I never have a shortage of ideas .... it's just that not too often does one really work out. Well, I hit paydirt yesterday.

I got one of those $80 stand-alone 'parts washers.' You know, the sort of thing you see in the back of a mechanics' shop. The difference is, I use this one for painting clean-up.

I fill it with water, and add some 'radiator treatment' as a rust inhibitor. Instead of cleaning brushes, etc., in a sink, or with a garden hose, I do it in the parts cleaner. When cleaning the sprayer, I spray right into the parts washer.

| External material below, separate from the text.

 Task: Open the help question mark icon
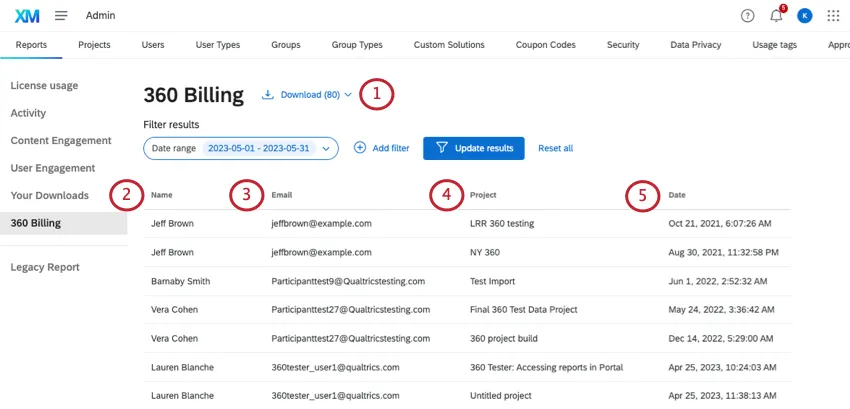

It works well enough that I wonder why I waited so long to try it. You don't need nearly as much water to clean your stuff, the mess is better contained, and you can locate it near where you are painting. Empty, the thing is quite lightweight.


----------



## Paradigmzz (May 5, 2010)

sounds plausible.... :thumbup:


----------



## 4ThGeneration (Apr 17, 2007)

We used to apply so much oil based product (BM Impervo) that we got a 55 gallon drum, put a spigot in at the bottom. when we would wash tools and such we would pour it all in that drum. After a bit later all the oil would raise to the top and we could recycle the good spirits from it.

Saved tons! :thumbup:


----------



## TERRY365PAINTER (Jul 26, 2009)

Where would I put it ? I have no room in my van .


----------



## Workaholic (Apr 17, 2007)

TERRY365PAINTER said:


> Where would I put it ? I have no room in my van .


Get a bigger van,


----------



## 4ThGeneration (Apr 17, 2007)

TERRY365PAINTER said:


> Where would I put it ? I have no room in my van .


When we had nowhere to keep it on a job we would just bring back all the wash outs back to the yard where we kept the equip and toss it in the drum there and then crank off several gallons for the new day.


----------